__元の文章__:
-------------------------

「陽子の陽は太陽の陽」
「そんな、どこかのようこそ陽子みたいなことを言ってどうしたんですか」
「いや、朝の連ドラをちらっと見たら同じようなことを言っていた」
「は?」
「まるでようこそ陽子だよ、と思ったが話はそれほど単純では無いと気付いた」
「どういう意味?」
「ヤマトも同じだってことだ」
「えっ?」
「昔のアニメのネタを実写でやる。あしたのジョーも同じような流れだ」
「そうか」
「そういう意味では、宇宙犬作戦だって、昔ならアニメでやっていたノリだし、他にもいろいろあるぞ」
「それって実写がアニメを追いかけているという意味かい?」
「いや。そうじゃない。かつてアニメが自らの領域として確保していた世界を、急速に実写の世界が追いかけてギャップを詰めているところなのだろうと思う」
「実写冬の時代を抜けて、急速に追い上げてキャッチアップ中ってことだね」

-------------------------

__指示__: 上にある、実写とアニメについての会話を、最後のせりふの後から続けて書いてください。

__確認するデータ__:
-------------------------

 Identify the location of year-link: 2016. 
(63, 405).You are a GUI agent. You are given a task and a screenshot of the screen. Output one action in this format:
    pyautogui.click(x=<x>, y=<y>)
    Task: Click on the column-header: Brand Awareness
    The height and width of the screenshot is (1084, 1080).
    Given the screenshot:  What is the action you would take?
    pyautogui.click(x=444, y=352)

-------------------------

__回答欄__:
「しかし、話はそこで止まらない」
「というと?」
「キャッチアップは単に同じ水準に追いつくことを意味しない」
「それって……」
「実写にはアニメよりも古い長い歴史があり、その蓄積もある。それらも当然継承されてくる」
「それじゃ実写がアニメを踏み越えちゃうじゃないか」
「というか、今まさに踏み越えつつあるのだと思うよ。時代的に」
どうするどうする君ならどうする §
「たとえば、ワンピースという人気アニメがあるが、海賊ものという意味ではゴーカイジャーが追い上げている」
「人気はワンピースの方が高そうだけどね」
「今はな」
「というと?」
「過去のスケールがあるからまだワンピースの優位が動かないが、ゴーカイジャーはワンピースの背後にひたひたと歩み寄っている」
「まるで秩序がひっくり返る前夜みたいじゃないか」
「そうさ。ワンピースがトリコと共演して、まだまだこれからのトリコの宣伝というどうでもいい役目に借り出されている間に、後発組が迫ってきているのだ」
「ウサギは圧倒的に先行しているからといって、寝てる場合じゃないってことだね」
「ドジで間抜けなのろまのカメと馬鹿にしていると、手足を引っ込めて火炎噴射で追い上げてくるぞ」
「火炎噴射って……」
「ガメラは実写側の伝統だからな」
「ははは」
「そこで問題なのは『どうするどうする君ならどうする』ということだ」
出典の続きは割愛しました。